■ **Directive**:
Count the lines in the items below that contain the string "chevron", treating case as significant, and give only the number.

## start Provided entries

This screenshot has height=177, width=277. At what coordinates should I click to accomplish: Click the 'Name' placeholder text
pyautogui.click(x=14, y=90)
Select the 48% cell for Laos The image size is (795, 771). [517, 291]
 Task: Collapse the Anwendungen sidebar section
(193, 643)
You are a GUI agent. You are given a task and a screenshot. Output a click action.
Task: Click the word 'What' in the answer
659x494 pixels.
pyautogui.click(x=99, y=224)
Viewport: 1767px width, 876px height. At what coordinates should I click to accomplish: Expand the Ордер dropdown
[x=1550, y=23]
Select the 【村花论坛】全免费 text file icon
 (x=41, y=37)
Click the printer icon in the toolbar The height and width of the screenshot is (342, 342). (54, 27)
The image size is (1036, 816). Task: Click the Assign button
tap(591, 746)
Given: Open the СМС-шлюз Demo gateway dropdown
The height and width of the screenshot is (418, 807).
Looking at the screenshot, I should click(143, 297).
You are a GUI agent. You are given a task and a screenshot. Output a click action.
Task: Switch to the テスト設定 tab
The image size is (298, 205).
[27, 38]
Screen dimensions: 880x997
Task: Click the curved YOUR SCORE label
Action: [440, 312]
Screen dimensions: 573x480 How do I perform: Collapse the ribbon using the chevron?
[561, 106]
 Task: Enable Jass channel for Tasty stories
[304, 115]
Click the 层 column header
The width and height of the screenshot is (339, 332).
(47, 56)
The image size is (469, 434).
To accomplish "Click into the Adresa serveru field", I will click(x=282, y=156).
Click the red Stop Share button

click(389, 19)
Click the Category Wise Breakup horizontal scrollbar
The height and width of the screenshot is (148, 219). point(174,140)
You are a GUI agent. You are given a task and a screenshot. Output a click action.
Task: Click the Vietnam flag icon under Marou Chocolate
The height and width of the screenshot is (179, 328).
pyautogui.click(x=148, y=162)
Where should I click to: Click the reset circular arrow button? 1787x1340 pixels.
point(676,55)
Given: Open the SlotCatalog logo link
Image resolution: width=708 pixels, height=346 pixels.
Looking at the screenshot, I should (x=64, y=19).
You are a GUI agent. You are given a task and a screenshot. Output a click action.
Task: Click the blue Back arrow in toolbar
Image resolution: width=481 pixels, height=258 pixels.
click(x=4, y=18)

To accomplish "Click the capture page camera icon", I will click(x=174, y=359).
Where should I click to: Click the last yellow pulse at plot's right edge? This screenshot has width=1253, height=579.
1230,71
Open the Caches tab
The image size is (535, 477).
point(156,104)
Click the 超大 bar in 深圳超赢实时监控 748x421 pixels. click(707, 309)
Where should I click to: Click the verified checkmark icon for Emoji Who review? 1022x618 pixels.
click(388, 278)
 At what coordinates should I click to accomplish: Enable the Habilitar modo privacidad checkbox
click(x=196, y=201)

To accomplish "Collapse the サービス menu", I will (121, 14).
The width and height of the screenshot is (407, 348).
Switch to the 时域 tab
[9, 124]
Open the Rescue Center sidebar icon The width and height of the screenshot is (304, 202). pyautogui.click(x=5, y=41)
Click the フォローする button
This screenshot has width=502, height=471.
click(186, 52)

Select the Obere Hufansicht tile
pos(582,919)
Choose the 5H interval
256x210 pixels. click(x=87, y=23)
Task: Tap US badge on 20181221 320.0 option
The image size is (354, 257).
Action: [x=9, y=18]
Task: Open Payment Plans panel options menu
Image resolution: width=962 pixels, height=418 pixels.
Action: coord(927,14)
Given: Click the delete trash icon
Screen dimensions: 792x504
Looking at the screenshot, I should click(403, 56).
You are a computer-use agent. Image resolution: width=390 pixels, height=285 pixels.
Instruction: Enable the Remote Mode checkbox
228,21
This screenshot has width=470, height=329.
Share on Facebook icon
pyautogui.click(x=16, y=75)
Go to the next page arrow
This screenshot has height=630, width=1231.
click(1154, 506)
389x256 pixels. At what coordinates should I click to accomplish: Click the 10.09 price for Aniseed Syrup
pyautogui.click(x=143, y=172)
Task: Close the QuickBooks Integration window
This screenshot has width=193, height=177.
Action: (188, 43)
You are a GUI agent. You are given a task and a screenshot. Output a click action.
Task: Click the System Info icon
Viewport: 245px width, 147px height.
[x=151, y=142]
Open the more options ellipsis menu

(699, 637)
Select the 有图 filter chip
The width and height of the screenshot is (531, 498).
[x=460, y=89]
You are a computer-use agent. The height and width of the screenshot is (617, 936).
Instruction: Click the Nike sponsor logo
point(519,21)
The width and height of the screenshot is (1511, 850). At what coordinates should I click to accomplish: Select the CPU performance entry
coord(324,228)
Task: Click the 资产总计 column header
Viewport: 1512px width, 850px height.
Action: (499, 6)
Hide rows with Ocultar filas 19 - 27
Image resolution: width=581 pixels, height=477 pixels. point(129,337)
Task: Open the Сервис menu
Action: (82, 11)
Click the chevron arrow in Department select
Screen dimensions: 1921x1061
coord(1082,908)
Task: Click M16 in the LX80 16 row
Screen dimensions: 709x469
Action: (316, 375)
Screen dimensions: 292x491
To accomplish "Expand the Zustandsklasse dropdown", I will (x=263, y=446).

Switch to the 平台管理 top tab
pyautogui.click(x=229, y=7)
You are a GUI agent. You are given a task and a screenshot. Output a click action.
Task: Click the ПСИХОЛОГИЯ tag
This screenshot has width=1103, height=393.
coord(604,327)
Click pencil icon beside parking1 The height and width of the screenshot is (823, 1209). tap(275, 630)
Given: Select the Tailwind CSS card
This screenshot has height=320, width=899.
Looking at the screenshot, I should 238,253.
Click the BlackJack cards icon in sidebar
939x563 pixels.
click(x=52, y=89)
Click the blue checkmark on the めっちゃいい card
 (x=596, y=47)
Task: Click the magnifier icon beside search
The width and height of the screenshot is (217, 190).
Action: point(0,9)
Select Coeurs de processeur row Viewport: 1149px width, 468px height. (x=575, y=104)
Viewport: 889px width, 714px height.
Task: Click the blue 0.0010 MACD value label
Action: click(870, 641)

## end Provided entries

■ **Solution to this exercise**:
2